Once you have taken that first bite, a trigger of hormones involved in regulating blood sugar (insulin), regulating mood (serotonin), and regulating appetite (ghrelin) get turned on. And they don't shut off that easy! As you begin to come down off your sugar high, you can begin to start craving again, not to mention feel hungry and unsatisfied. Regardless, there are a few tricks you can use to try and satisfy your cravings and help keep your hands out of the cookie jar!
Smash the Urge
By continually resisting your urge to give in to your craving, you could end up bingeing big time. Evaluate your diet and determine if you are missing something. Do you have enough fibrous carbs, or enough satiating protein? Are your calories too low?
Purge Your Cupboards
Having bad foods in close proximity will only lead to bad things when a craving hits! Before you even start a diet, get rid of all temptations. Keep healthy alternatives in the cupboards and fridge like nuts, seeds, non-fat yogurt, fruit, veggie sticks or even cottage cheese.

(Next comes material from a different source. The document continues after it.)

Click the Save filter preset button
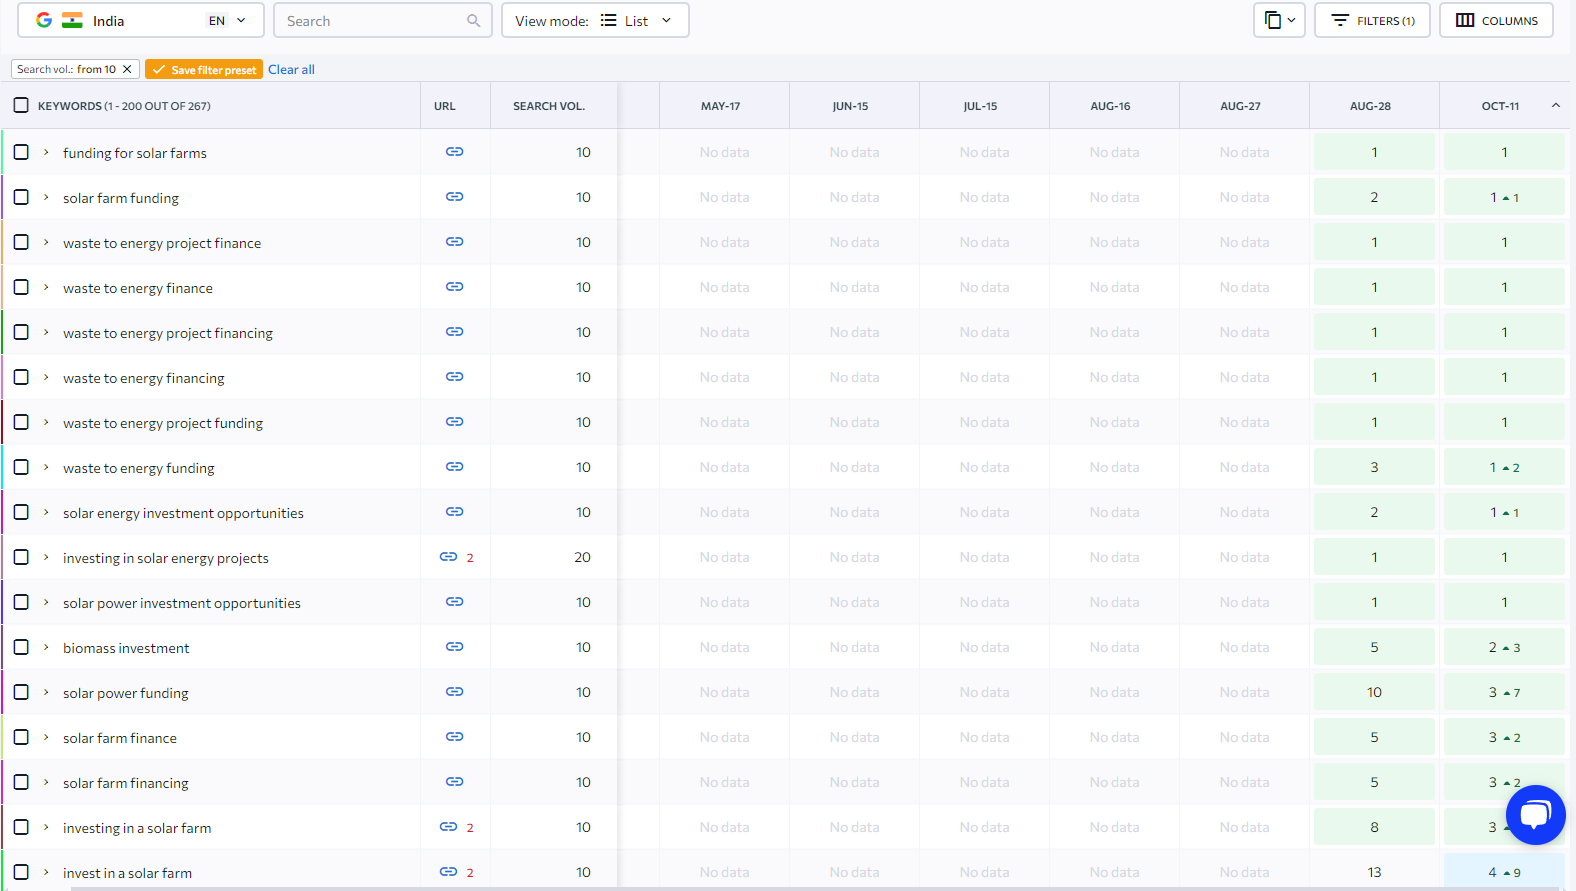Viewport: 1576px width, 891px height. [x=204, y=70]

Between meals, or when cravings begin to get the better of you, grab a stick of gum. Research has shown that people who chewed gum between meals ate fewer snacks and reduced 40 calories off their in-between meal consumption, compared with their snack consumption when they didn't chew gum.

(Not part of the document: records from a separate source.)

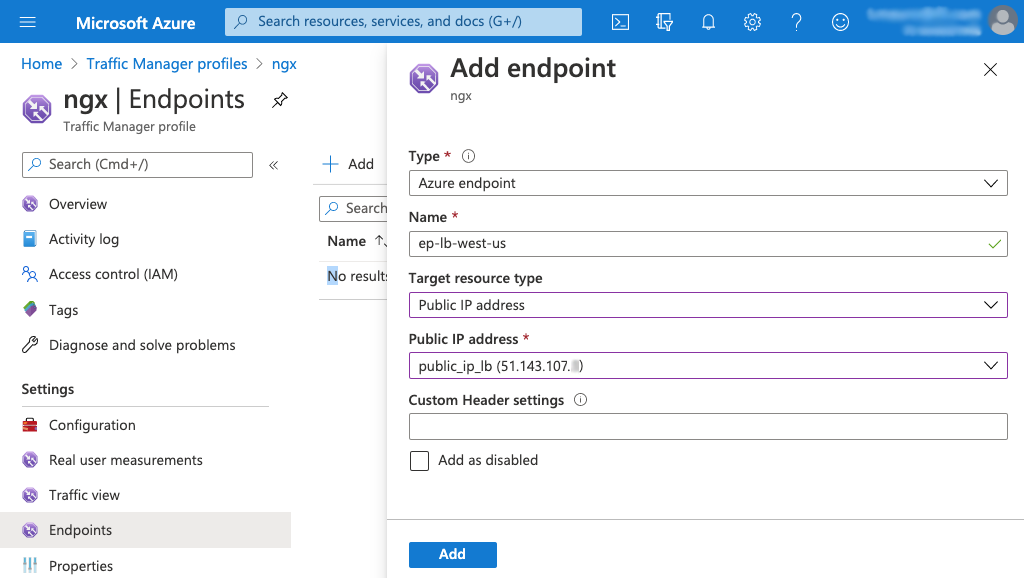Viewport: 1024px width, 578px height.
Task: Open the Target resource type dropdown
Action: (708, 305)
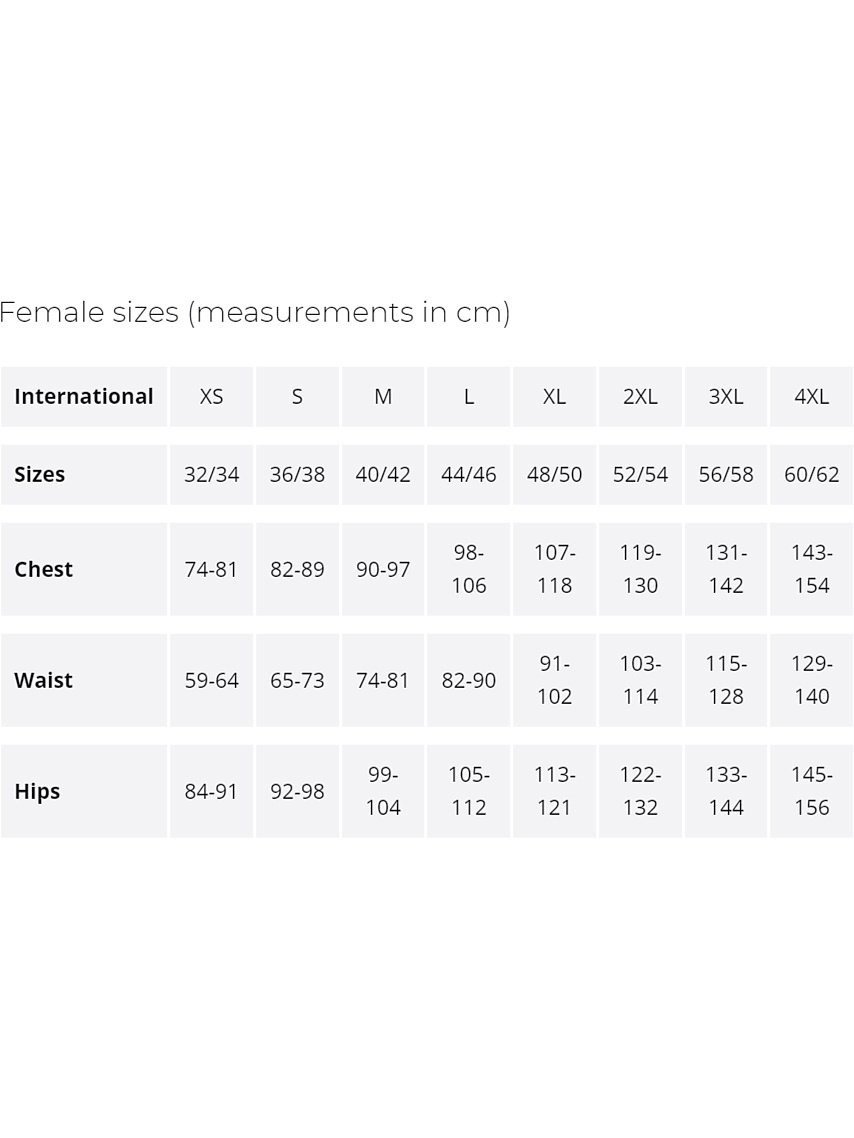Select Chest measurement 98-106 for size L

point(469,569)
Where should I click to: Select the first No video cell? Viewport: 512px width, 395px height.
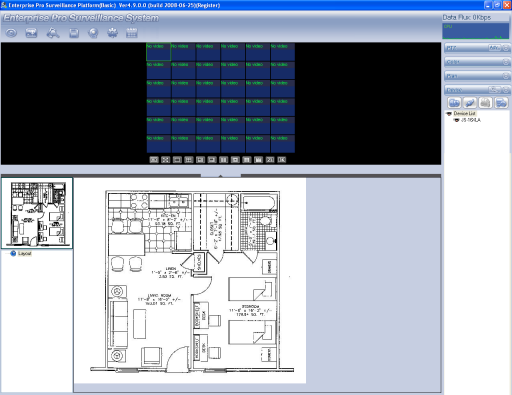(159, 52)
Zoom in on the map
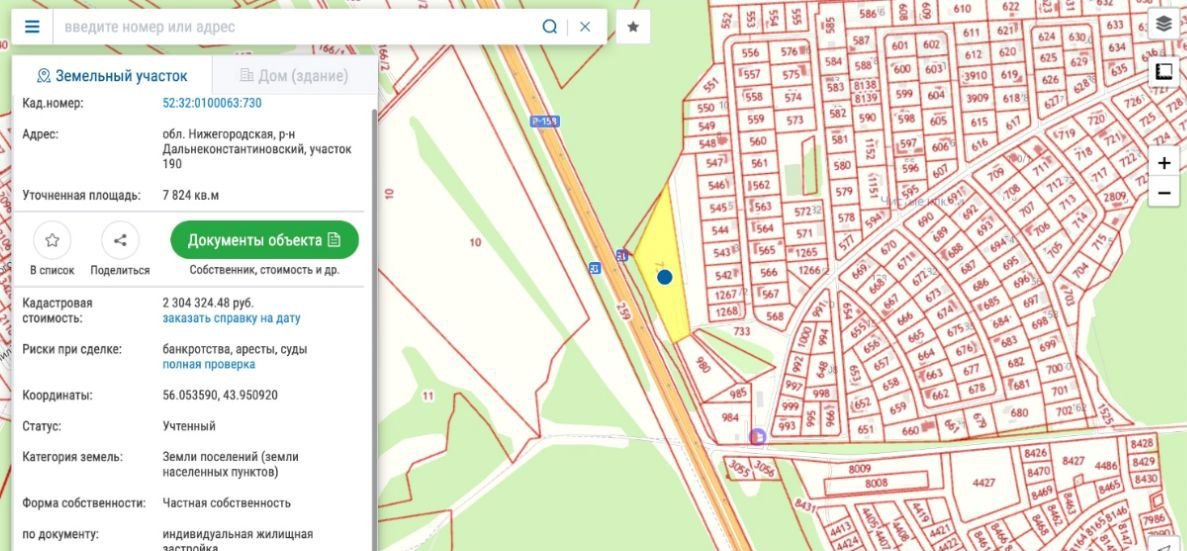The image size is (1187, 551). point(1163,163)
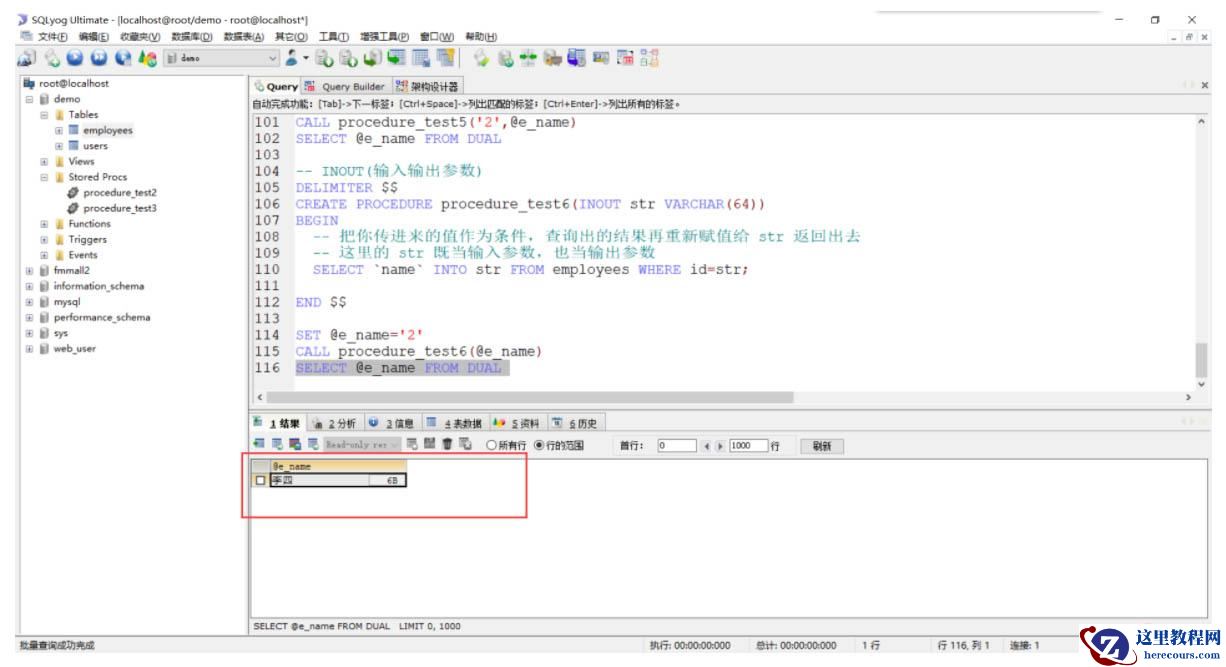This screenshot has height=667, width=1226.
Task: Click the execute query play icon
Action: coord(75,59)
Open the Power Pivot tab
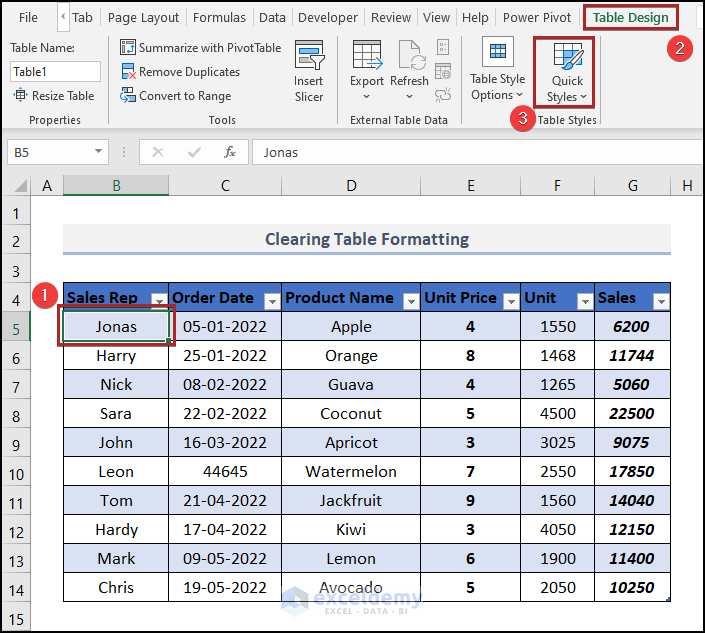705x633 pixels. (x=539, y=18)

If you are not eating at regular intervals throughout the day, you could be causing your blood sugar levels to drop, and when this happens your food cravings will go up. Make sure to eat every three hours, and be sure your meals consist of fiber-rich carbohydrates, essential fats, and of course high-quality protein.
Go to the Gym
Probably not the answer you want to hear, but when you exercise you not only take your mind off of your craving, you also cause the release of endorphins that actually counteract the feelings of hunger. When a craving hits, get active, pronto! If you are not keen on going back to the gym, go for a run or a walk outside.
Try a Supplement
There are a few supplements out there that can help you reduce your cravings. Cinnamon bark and alpha lipoic acid have been shown to effectively assist in managing blood sugar, while 5-HTP has been shown to be effective for increasing serotonin in the brain and subsequently reducing cravings for sugar.
Get Back on Track
If you do end up giving into that delectable treat, don't beat yourself up or give up on your progress. Just get back on the diet and don't look back! Stay on track by giving yourself goals to accomplish along the way. Maybe you don't want to compete, but looking as good as a bikini model is a pretty good goal! Stay focused; every meal is a chance to make it right!